## [WRITTEN INSTRUCTION]
Reproduce the listing below, swapping every "thumbnail" for "tile" and leaving the rest unchanged.

:: DATA ROWS ::

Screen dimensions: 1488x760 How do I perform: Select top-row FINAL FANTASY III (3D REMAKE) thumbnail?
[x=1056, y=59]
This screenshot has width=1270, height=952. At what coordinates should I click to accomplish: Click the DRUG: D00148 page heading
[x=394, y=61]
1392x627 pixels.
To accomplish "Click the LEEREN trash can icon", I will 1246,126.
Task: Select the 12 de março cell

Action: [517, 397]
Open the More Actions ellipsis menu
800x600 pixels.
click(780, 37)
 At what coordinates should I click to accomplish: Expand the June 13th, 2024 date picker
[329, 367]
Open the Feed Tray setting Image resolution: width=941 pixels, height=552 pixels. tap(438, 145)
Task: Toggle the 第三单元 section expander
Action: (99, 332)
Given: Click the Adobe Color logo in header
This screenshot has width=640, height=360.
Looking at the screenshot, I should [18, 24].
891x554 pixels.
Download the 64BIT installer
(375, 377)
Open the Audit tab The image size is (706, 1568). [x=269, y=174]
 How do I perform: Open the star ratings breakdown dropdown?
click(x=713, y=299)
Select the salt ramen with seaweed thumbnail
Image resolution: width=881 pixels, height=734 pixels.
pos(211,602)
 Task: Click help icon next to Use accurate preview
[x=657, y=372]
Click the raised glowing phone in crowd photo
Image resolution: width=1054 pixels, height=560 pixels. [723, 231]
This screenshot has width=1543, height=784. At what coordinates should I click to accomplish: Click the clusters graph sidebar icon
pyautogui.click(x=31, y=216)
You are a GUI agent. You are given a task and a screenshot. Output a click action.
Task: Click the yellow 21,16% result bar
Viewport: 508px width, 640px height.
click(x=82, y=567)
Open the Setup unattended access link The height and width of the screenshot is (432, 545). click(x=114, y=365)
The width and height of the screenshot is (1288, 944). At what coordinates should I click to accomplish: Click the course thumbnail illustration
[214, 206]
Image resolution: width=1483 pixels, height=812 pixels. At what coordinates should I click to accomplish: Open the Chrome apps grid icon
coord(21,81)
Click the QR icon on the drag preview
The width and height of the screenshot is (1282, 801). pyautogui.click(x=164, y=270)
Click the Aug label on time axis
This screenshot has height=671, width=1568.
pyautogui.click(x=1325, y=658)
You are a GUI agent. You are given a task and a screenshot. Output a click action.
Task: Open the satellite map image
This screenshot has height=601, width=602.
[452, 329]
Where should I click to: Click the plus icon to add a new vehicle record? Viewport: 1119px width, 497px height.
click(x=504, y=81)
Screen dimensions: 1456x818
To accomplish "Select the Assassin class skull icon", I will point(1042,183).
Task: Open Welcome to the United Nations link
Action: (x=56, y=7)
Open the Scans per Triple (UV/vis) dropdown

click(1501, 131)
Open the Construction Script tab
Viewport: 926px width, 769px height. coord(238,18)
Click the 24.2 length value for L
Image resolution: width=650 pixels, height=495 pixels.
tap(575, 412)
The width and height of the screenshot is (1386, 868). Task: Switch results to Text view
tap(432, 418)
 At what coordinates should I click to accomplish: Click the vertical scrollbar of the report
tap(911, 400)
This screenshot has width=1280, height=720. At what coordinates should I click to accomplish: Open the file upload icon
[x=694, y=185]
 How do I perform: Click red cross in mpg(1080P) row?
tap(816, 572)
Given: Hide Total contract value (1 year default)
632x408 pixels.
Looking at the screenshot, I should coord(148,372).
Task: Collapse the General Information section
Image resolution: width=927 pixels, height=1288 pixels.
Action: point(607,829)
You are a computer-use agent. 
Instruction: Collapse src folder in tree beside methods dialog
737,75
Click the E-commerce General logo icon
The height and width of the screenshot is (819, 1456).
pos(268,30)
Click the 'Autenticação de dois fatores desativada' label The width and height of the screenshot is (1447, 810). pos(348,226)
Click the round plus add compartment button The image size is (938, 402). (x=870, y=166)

:::

## [EXERCISE RESULT]
Screen dimensions: 1488x760 How do I perform: Select top-row FINAL FANTASY III (3D REMAKE) tile?
[x=1056, y=59]
This screenshot has width=1270, height=952. At what coordinates should I click to accomplish: Click the DRUG: D00148 page heading
[x=394, y=61]
1392x627 pixels.
To accomplish "Click the LEEREN trash can icon", I will 1246,126.
Task: Select the 12 de março cell

Action: [517, 397]
Open the More Actions ellipsis menu
800x600 pixels.
click(780, 37)
 At what coordinates should I click to accomplish: Expand the June 13th, 2024 date picker
[329, 367]
Open the Feed Tray setting Image resolution: width=941 pixels, height=552 pixels. tap(438, 145)
Task: Toggle the 第三单元 section expander
Action: (99, 332)
Given: Click the Adobe Color logo in header
This screenshot has width=640, height=360.
Looking at the screenshot, I should [18, 24].
891x554 pixels.
Download the 64BIT installer
(375, 377)
Open the Audit tab The image size is (706, 1568). [x=269, y=174]
 How do I perform: Open the star ratings breakdown dropdown?
click(x=713, y=299)
Select the salt ramen with seaweed tile
Image resolution: width=881 pixels, height=734 pixels.
pos(211,602)
 Task: Click help icon next to Use accurate preview
[x=657, y=372]
Click the raised glowing phone in crowd photo
Image resolution: width=1054 pixels, height=560 pixels. [723, 231]
This screenshot has width=1543, height=784. At what coordinates should I click to accomplish: Click the clusters graph sidebar icon
pyautogui.click(x=31, y=216)
You are a GUI agent. You are given a task and a screenshot. Output a click action.
Task: Click the yellow 21,16% result bar
Viewport: 508px width, 640px height.
click(x=82, y=567)
Open the Setup unattended access link The height and width of the screenshot is (432, 545). click(x=114, y=365)
The width and height of the screenshot is (1288, 944). At what coordinates should I click to accomplish: Click the course tile illustration
[214, 206]
Image resolution: width=1483 pixels, height=812 pixels. At what coordinates should I click to accomplish: Open the Chrome apps grid icon
coord(21,81)
Click the QR icon on the drag preview
The width and height of the screenshot is (1282, 801). pyautogui.click(x=164, y=270)
Click the Aug label on time axis
This screenshot has height=671, width=1568.
pyautogui.click(x=1325, y=658)
You are a GUI agent. You are given a task and a screenshot. Output a click action.
Task: Open the satellite map image
This screenshot has height=601, width=602.
[452, 329]
Where should I click to: Click the plus icon to add a new vehicle record? Viewport: 1119px width, 497px height.
click(x=504, y=81)
Screen dimensions: 1456x818
To accomplish "Select the Assassin class skull icon", I will point(1042,183).
Task: Open Welcome to the United Nations link
Action: (x=56, y=7)
Open the Scans per Triple (UV/vis) dropdown

click(1501, 131)
Open the Construction Script tab
Viewport: 926px width, 769px height. coord(238,18)
Click the 24.2 length value for L
Image resolution: width=650 pixels, height=495 pixels.
tap(575, 412)
The width and height of the screenshot is (1386, 868). Task: Switch results to Text view
tap(432, 418)
 At what coordinates should I click to accomplish: Click the vertical scrollbar of the report
tap(911, 400)
This screenshot has width=1280, height=720. At what coordinates should I click to accomplish: Open the file upload icon
[x=694, y=185]
 How do I perform: Click red cross in mpg(1080P) row?
tap(816, 572)
Given: Hide Total contract value (1 year default)
632x408 pixels.
Looking at the screenshot, I should coord(148,372).
Task: Collapse the General Information section
Image resolution: width=927 pixels, height=1288 pixels.
Action: point(607,829)
You are a computer-use agent. 
Instruction: Collapse src folder in tree beside methods dialog
737,75
Click the E-commerce General logo icon
The height and width of the screenshot is (819, 1456).
pos(268,30)
Click the 'Autenticação de dois fatores desativada' label The width and height of the screenshot is (1447, 810). pos(348,226)
Click the round plus add compartment button The image size is (938, 402). (x=870, y=166)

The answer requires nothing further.